I went ahead and got genetic testing for Breast Cancer (thank goodness I had good insurance at that time and they didn’t give me pushback). With negative BRCA 1 and BRCA 2 tests, my risk for breast cancer (of genetic origin) is very low. That gave me a real sigh of relief but the sad part is, I have persistent left breast discomfort with menses from the breast biopsy site.
This begs the question, “would I have been better off not ever getting a mammogram at early 40s?”
Oh well, this is exactly the sort of case which lends itself to the current guidelines for women between ages 40-50 to reconsider annual mammograms. The risks to actually detect breast cancer for low-risk patients (i.e. those without any family history of breast cancer, non-smokers, non-obese patients) is lower than the risk of detecting some benign finding and forcing those women down the path of extensive (and expensive) imaging, followup, biopsies, anxiety, worry, etc.

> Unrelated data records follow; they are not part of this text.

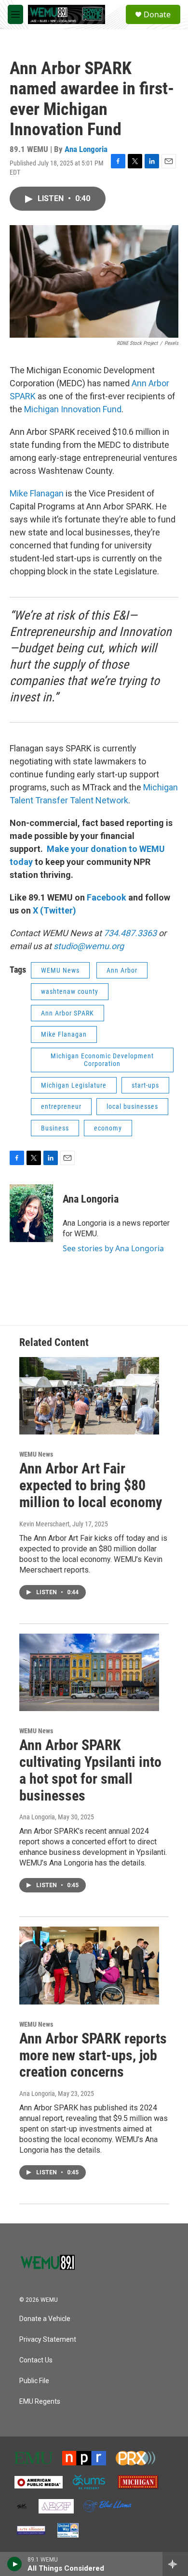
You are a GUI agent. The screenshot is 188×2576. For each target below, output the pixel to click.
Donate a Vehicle (44, 2318)
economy (108, 1128)
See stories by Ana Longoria (113, 1248)
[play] (15, 2564)
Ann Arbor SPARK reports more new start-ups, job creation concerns (93, 2055)
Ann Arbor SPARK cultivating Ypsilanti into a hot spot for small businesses (90, 1770)
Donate (157, 14)
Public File (34, 2381)
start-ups (145, 1085)
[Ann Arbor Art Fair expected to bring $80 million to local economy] (89, 1396)
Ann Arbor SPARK (67, 1013)
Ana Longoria (86, 149)
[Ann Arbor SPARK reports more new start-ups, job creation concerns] (89, 1966)
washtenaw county (69, 991)
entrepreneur (61, 1106)
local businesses (132, 1106)
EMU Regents (39, 2401)
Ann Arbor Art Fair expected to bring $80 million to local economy (90, 1485)
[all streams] (175, 2564)
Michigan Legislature (74, 1085)
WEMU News (60, 970)
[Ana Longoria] (31, 1213)
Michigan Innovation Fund (72, 409)
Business (55, 1128)
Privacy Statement (47, 2339)
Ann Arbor (122, 970)
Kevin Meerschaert (44, 1524)
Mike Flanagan (37, 493)
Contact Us (36, 2360)
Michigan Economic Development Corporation (102, 1060)
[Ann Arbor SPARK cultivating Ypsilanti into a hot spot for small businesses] (89, 1673)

I learned a great deal clinically going through this process as a patient on the other side of the bedrails. I believe it makes me not take anything for granted and deepens my empathy for my patients. (Plus it taught me a more about the travails of navigating health insurance and how hard it is to understand it all…even as a medical professional).
Again, thanks for reading this blog and I promise, I am doing better and will restart writing again…it’s been awhile.